-- YOUR INSTRUCTIONS --
Set down every line from the one with "The width and" to the end of the entries, both ends included, exactly as it reads and without pictures.
(GIVEN RECORDS begins)
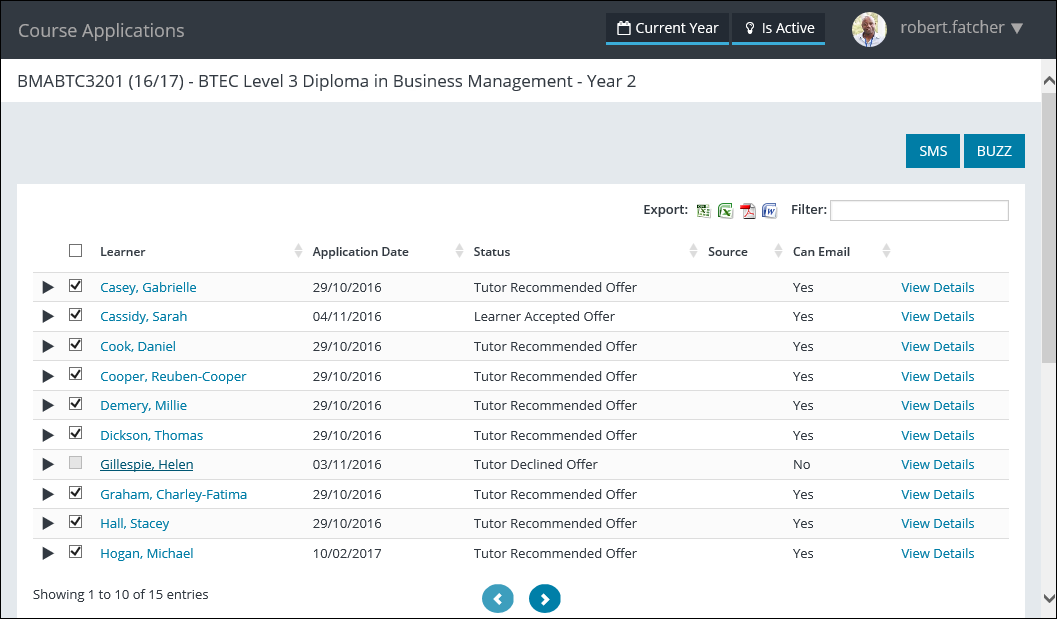
Task: Uncheck the Casey, Gabrielle checkbox
Action: [76, 286]
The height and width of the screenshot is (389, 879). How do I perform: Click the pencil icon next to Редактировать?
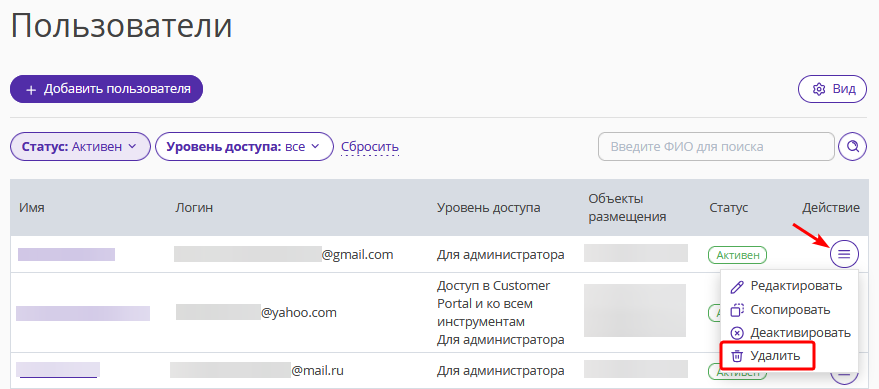point(737,286)
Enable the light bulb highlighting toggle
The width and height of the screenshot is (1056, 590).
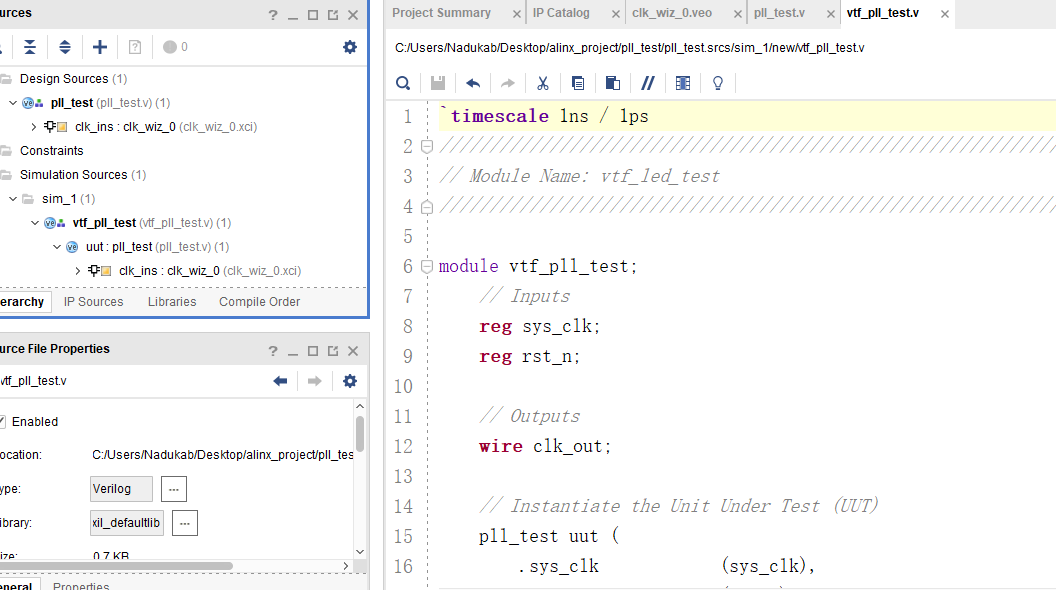[718, 83]
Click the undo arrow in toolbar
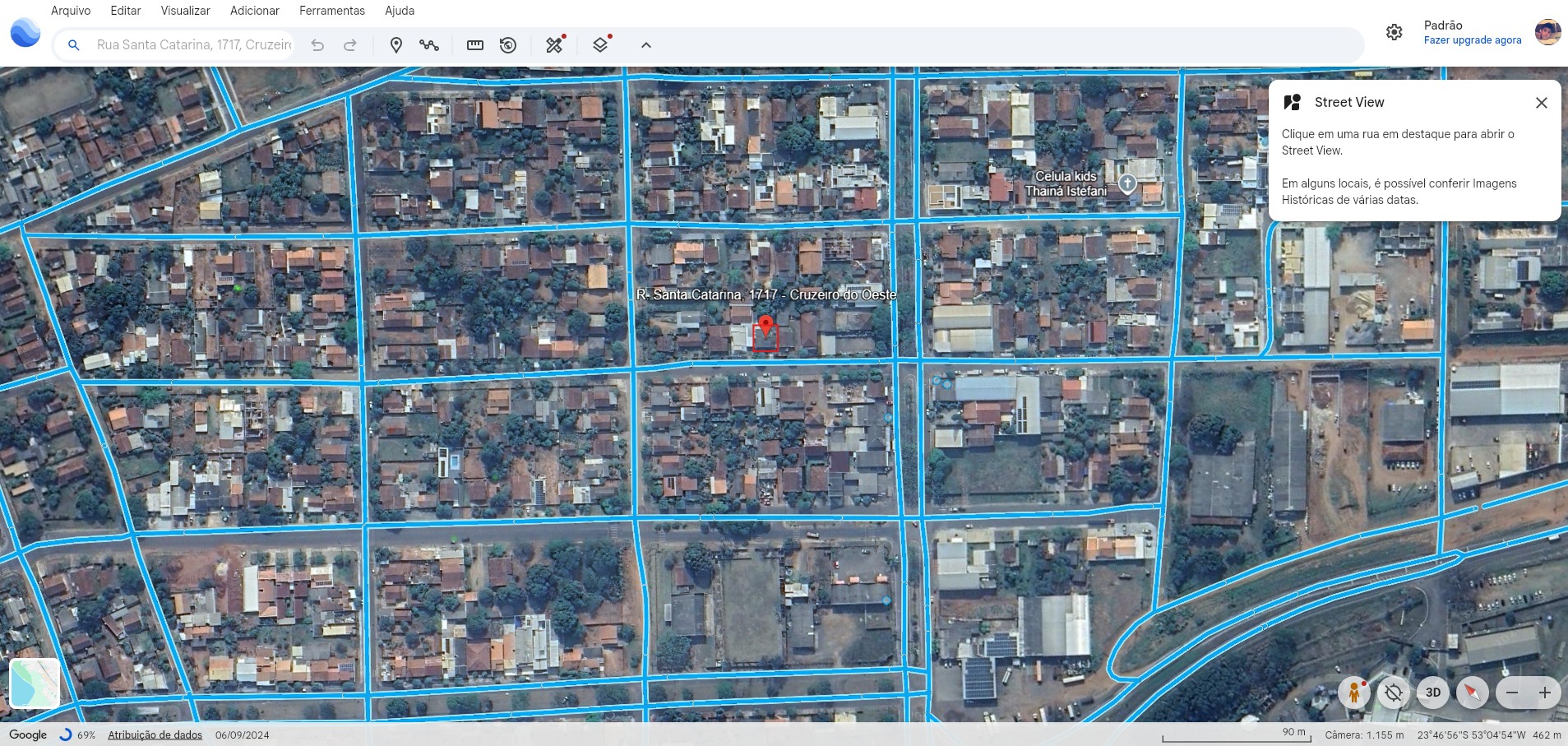 (317, 45)
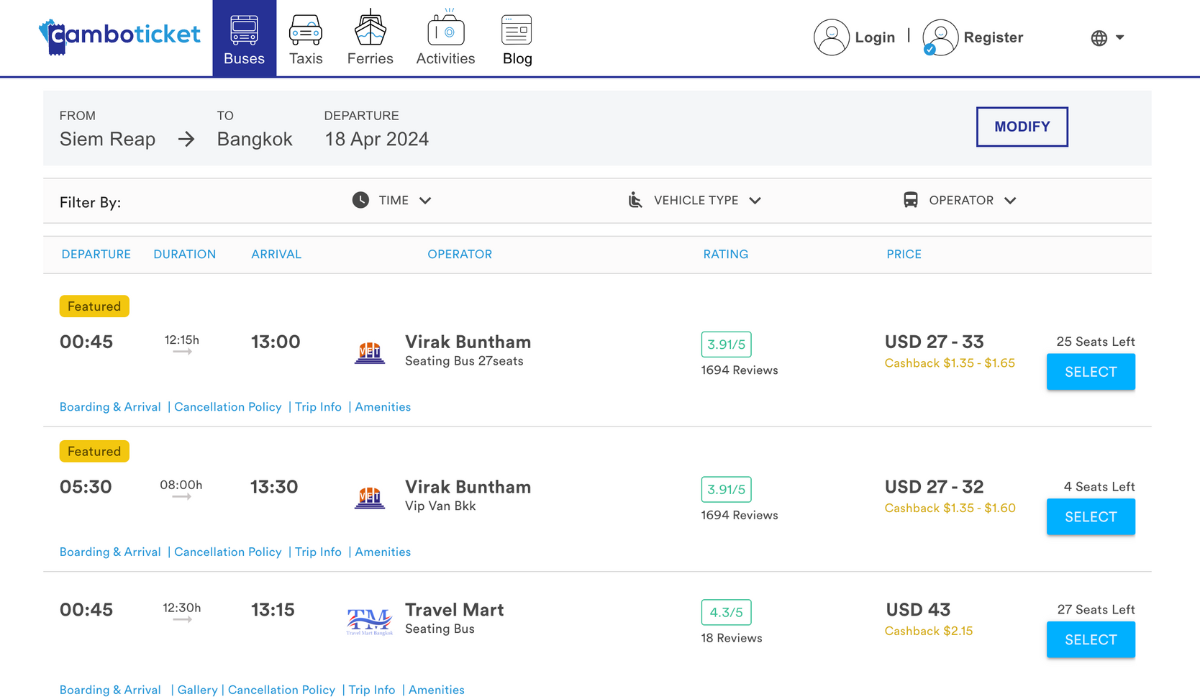Click the globe language icon
The height and width of the screenshot is (700, 1200).
coord(1099,36)
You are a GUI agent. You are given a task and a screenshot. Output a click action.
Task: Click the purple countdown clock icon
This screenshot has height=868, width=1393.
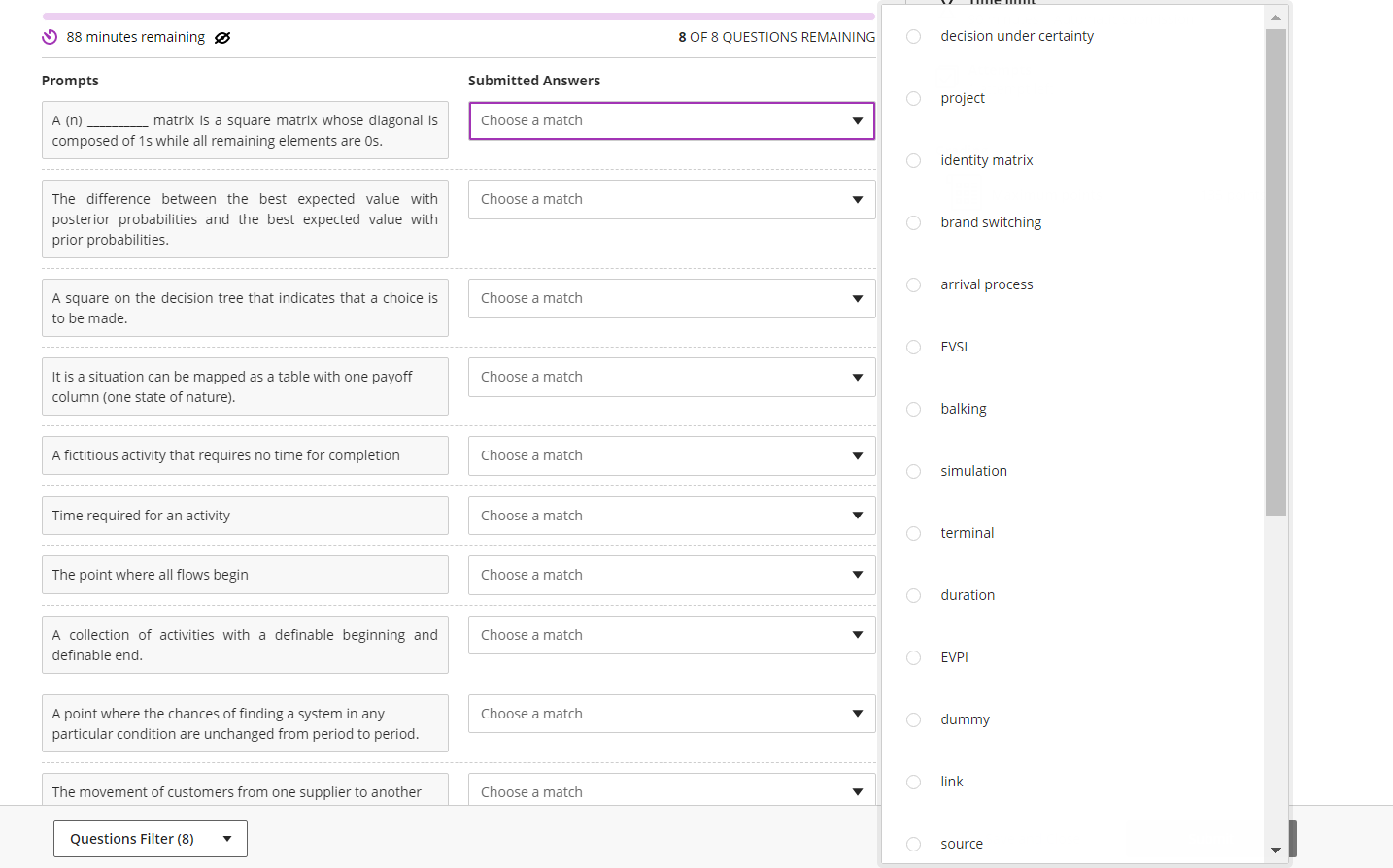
(GIVEN RECORDS ends)
-- SOLUTION FOR THIS EXERCISE --
The width and height of the screenshot is (1056, 590).
[718, 83]
Click the undo arrow in toolbar
 (317, 45)
Click the globe language icon
The height and width of the screenshot is (700, 1200).
coord(1099,36)
You are a GUI agent. You are given a task and a screenshot. Output a click action.
Task: Click the purple countdown clock icon
This screenshot has height=868, width=1393.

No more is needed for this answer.